Horizon Quantum Holdings has spent the past week completing one of the more violent round-trips in small-cap quantum computing — up 79% across five sessions, then down 13% on Tuesday — and the borrow market has just returned to the same extreme that triggered the last squeeze.
The lending story is the whole note this week. Availability collapsed from 65% on Monday to 1.4% on Tuesday — a single-session tightening of over 95% — putting the borrow pool effectively back at maximum constraint. Every share in the lending pool is now lent out. That mirrors the conditions seen on June 17-18, when availability dropped to 3.2% and 39% respectively, right as the stock was making its final push to the highs. Cost to borrow has eased from its peak of 354% on June 18 to 194% now, which sounds like relief but remains among the most punishing borrow rates in the US small-cap universe. The direction is notable: CTB has fallen roughly 24% on the week even as availability has slammed shut again, suggesting the lending pool shrank rather than short demand surging in a uniform way.

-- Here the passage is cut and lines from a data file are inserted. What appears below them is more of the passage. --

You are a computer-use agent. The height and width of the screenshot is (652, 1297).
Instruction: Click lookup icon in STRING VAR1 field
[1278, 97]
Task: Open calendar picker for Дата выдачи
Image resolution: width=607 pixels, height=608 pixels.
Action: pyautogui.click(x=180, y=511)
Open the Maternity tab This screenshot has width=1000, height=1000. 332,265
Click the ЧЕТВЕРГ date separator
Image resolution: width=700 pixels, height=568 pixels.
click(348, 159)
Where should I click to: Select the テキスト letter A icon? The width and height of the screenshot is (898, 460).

Short interest tells a more nuanced story than the availability picture implies. Estimated shares short roughly doubled over the past month, climbing from around 300,000 shares in late May to a peak near 929,000 on June 22, before pulling back to 798,000 on Tuesday. That one-day drop of 14% in estimated shorts — on the same day availability collapsed to 1.4% — is the tension worth watching. Shorts that were added during the week of June 15-22, when availability temporarily opened to 30-65%, may now find themselves trapped again. The previous note from June 17 documented exactly this dynamic: when the lending pool ran fully used for five consecutive sessions through June 11, the stock squeezed hard off its lows. The setup on Tuesday's close is structurally similar.

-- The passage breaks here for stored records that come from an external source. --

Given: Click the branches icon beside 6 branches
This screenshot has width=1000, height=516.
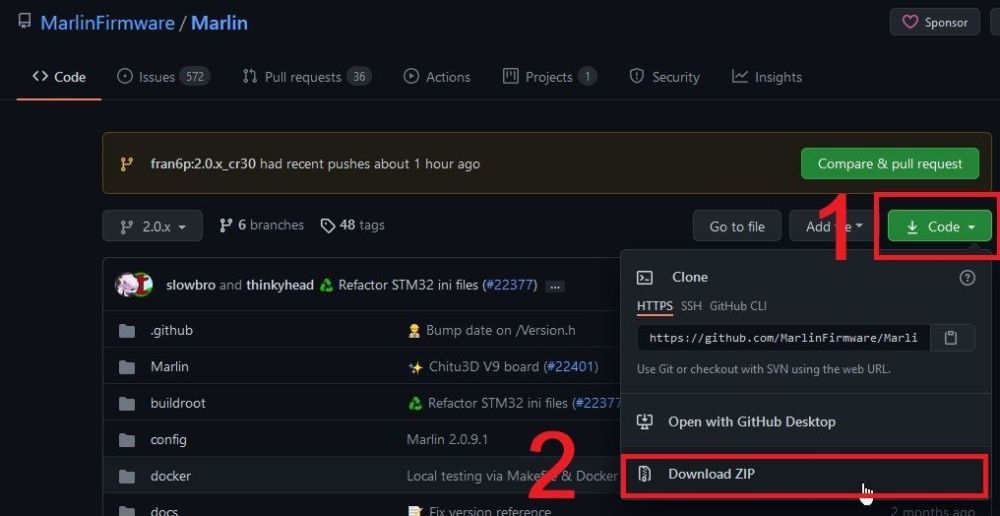Looking at the screenshot, I should [226, 226].
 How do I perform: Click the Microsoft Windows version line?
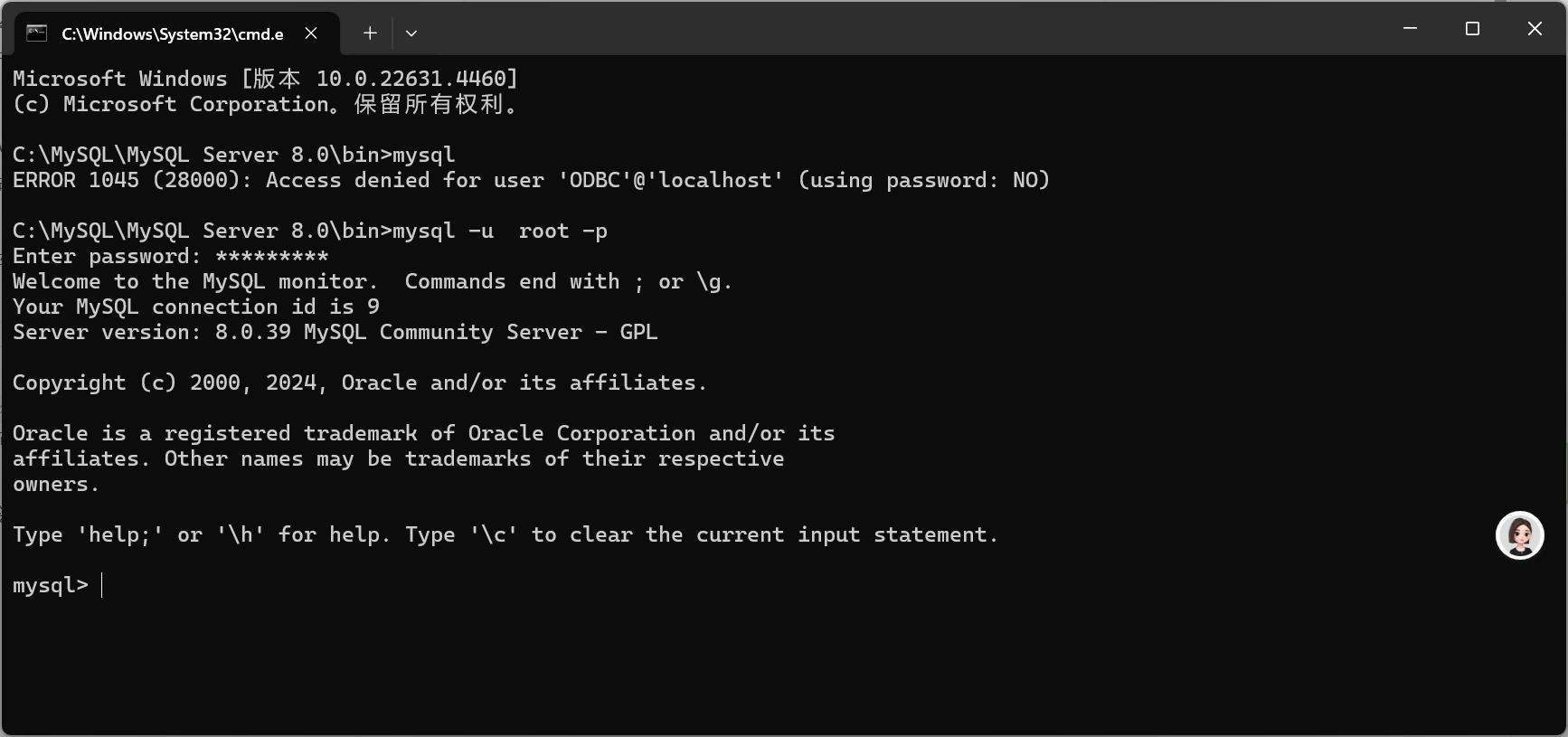pyautogui.click(x=265, y=80)
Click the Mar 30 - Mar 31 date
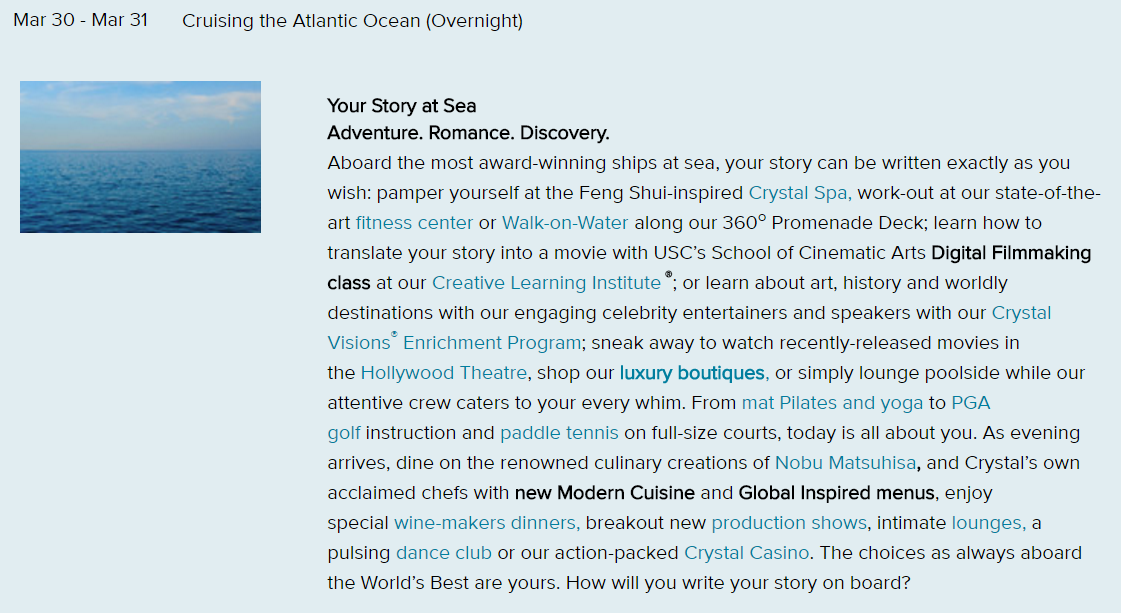This screenshot has width=1121, height=613. pos(81,20)
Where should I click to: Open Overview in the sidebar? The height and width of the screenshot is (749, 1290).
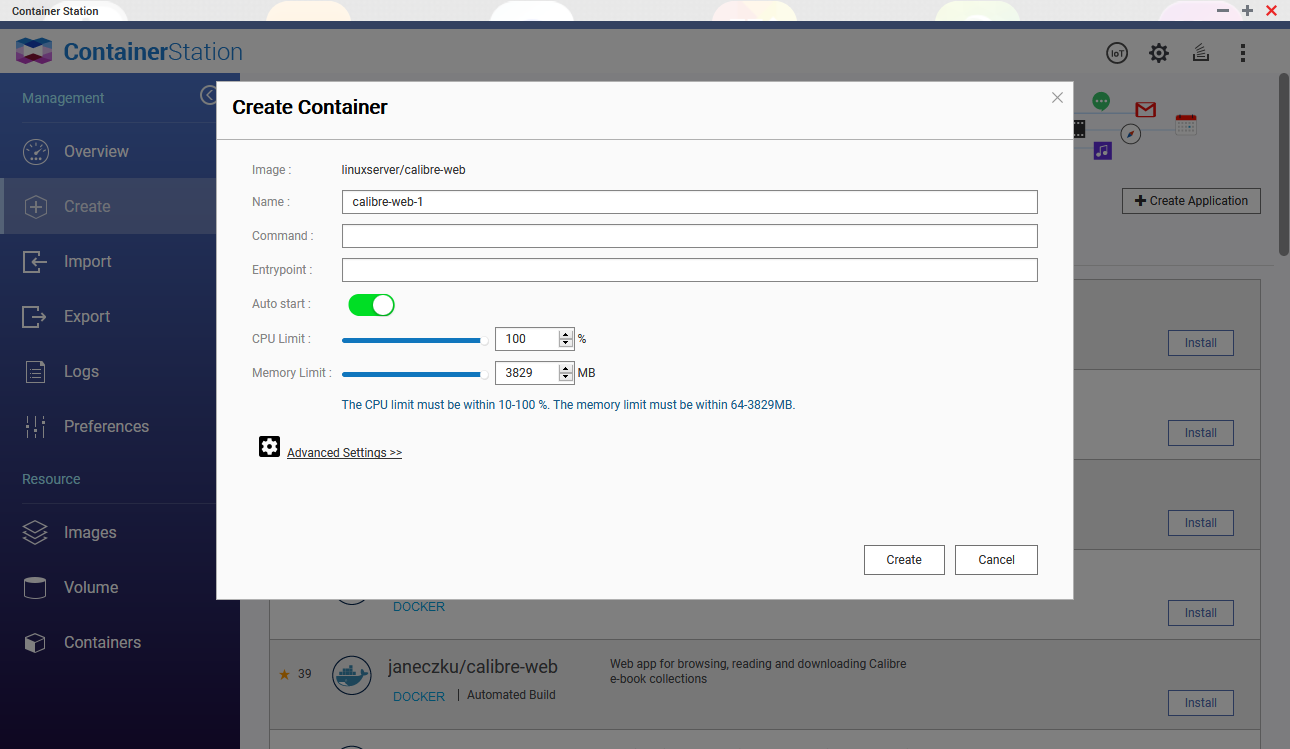(x=96, y=152)
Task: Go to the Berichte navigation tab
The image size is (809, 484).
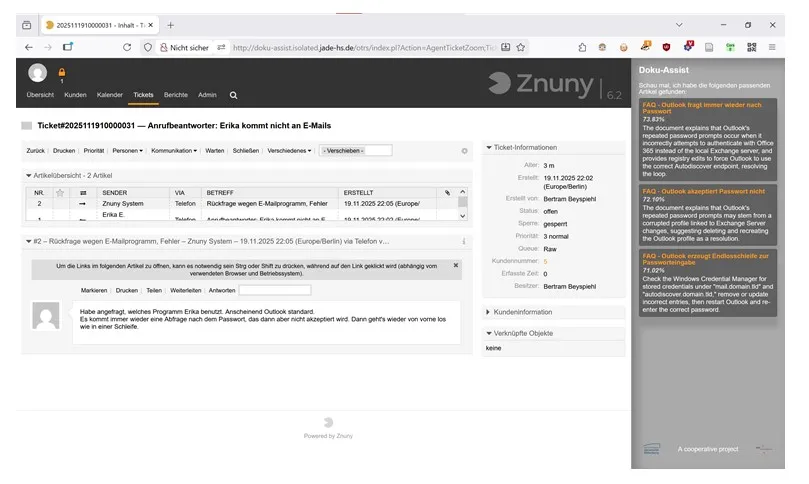Action: [175, 95]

The ownership picture adds important context to why this borrow dynamic is so acute. The float is genuinely small. Founder Joe Fitzsimons holds 38% of shares. IonQ owns another 8.2%, and Tencent 8.1% — both positions reported as newly established as of March 2026. Combined, those three holders account for over 54% of the share count, leaving a thin tradeable float that amplifies any mismatch between short demand and available supply. The most recent FINRA fortnightly data, settled May 29, showed only 317,000 shares short with a days-to-cover of just over one day — but the daily estimates have since tripled that figure, reflecting how quickly the positioning has changed in June.
The next scheduled catalyst is an earnings event on August 4. The available reaction history shows the May 5 print produced a 3.5% next-day move and a 17% five-day gain. An earlier April 14 announcement generated a 38% next-day move and 32% over five sessions — a pattern consistent with a stock that responds sharply to fundamental news on thin float. With availability back at near-zero and CTB still above 190%, the distance between now and the August print is the window to watch: whether availability reopens as it briefly did last week, or whether the pool stays fully used and forces another round of involuntary covering.